Qianqian included in Hands-on Large Language Models

2025-10-06 About 300 words 2 minutes

Contents

Supervised Classification

In this section, we take a supervised approach to allow both the model and the classification head to be udpated during traning . For example, for a task-specific model, we can fine-tune both the representation model and the classification head as a single architecture as shown below.

trainable representation models — Fig. A task-specific model architecture with a pretained representation model (BERT) and an additional classification head for the specific task (both are trainable).

Few-Shot Classification

Few-show classification is a technique within supervised classification to have a classifier learn target labels based on only a few labeled examples. It is great when we need to you a classification task but do not have many labeled data points.

An exmple efficient framework of the few-shot text classifiction is SetFit has the following 3 steps:

Sampling training data based on in-class and out-class selection of labeled data
Fine-tuning a pretrained embedding model based on the above training data.

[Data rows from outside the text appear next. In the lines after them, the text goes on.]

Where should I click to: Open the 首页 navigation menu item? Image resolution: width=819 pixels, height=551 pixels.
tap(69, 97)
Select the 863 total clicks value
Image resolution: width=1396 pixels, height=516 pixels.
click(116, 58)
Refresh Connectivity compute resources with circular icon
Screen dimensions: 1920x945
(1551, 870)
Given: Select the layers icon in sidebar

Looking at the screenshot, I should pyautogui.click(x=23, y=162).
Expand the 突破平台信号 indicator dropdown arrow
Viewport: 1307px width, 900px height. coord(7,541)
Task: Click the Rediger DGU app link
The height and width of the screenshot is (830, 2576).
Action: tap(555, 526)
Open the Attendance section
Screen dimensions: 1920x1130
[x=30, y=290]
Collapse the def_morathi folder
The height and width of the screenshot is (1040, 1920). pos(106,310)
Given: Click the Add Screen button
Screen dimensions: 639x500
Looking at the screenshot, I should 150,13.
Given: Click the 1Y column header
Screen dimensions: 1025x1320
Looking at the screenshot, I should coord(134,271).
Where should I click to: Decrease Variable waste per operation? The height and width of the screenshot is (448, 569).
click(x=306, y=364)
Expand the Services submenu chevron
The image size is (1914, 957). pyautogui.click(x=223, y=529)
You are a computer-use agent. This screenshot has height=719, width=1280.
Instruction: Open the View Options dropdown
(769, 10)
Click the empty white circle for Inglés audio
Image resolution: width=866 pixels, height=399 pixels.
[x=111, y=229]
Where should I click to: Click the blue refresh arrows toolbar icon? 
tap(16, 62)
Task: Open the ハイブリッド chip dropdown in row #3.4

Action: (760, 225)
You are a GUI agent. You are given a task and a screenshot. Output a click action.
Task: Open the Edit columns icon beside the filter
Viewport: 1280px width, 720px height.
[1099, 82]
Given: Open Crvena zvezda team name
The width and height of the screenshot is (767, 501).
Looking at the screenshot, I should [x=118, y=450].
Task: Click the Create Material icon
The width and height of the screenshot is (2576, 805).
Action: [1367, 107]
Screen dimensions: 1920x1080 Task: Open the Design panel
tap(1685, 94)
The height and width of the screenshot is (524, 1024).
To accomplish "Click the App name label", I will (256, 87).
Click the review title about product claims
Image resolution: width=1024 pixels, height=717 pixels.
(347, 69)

The goal is to create embeddings that are tuned to the classification task
Train a classifier by creating a classification head on top of the embedding model and train it using the above training data

SetFit Steps — Fig. The 3 main steps of the SetFit (an efficient fine-tuning framework)

Continued Pretraining with Masked Language Modeling

Instead of adopting the two-step approach (e.g., pretain, then fine-tune) above, continued pretaining with masked language modeling add another step between them to continue training the model with data from our domain.

Named-Entity Recognition

Name-entity recoginition (NER) is helpful for de-identification and anonymization tasks when there is sensitive data. It allows for the classification of individual tokens and/or words, including people and locations.